(DATA TO EXAMINE Opens)

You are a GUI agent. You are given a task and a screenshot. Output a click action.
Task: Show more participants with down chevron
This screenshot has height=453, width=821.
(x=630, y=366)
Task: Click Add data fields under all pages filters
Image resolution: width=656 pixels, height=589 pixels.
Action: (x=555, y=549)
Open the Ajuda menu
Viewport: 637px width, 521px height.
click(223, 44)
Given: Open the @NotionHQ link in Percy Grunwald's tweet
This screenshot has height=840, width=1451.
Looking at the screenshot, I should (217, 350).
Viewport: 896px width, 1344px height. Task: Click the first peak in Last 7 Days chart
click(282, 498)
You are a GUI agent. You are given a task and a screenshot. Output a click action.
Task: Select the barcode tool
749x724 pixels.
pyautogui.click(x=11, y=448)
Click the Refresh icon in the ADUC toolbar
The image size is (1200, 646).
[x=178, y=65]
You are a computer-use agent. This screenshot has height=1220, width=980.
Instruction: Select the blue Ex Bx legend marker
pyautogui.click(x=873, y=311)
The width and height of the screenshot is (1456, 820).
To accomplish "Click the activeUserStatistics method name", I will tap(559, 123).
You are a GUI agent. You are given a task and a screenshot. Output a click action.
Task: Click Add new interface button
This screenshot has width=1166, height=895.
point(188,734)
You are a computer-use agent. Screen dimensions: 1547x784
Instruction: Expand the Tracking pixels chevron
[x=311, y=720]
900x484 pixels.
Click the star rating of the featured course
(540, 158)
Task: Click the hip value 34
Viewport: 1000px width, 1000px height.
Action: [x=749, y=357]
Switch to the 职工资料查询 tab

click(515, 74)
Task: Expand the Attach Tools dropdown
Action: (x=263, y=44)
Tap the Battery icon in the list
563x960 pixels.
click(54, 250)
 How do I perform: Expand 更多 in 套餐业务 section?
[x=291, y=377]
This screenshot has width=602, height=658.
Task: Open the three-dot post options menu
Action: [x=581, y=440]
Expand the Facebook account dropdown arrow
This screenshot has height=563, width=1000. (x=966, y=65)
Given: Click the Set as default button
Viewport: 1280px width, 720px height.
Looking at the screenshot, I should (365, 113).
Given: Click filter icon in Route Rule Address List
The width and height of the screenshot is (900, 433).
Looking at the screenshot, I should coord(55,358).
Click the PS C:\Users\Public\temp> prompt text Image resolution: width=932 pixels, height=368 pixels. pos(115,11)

(DATA TO EXAMINE Closes)

Going back to the entries above, set down exactly the lines that begin at the one with "Viewport: 896px width, 1344px" and end at the one with "You are a computer-use agent. This", both included, and nothing else.

Viewport: 896px width, 1344px height. Task: Click the first peak in Last 7 Days chart
click(282, 498)
You are a GUI agent. You are given a task and a screenshot. Output a click action.
Task: Select the barcode tool
749x724 pixels.
pyautogui.click(x=11, y=448)
Click the Refresh icon in the ADUC toolbar
The image size is (1200, 646).
[x=178, y=65]
You are a computer-use agent. This screenshot has height=1220, width=980.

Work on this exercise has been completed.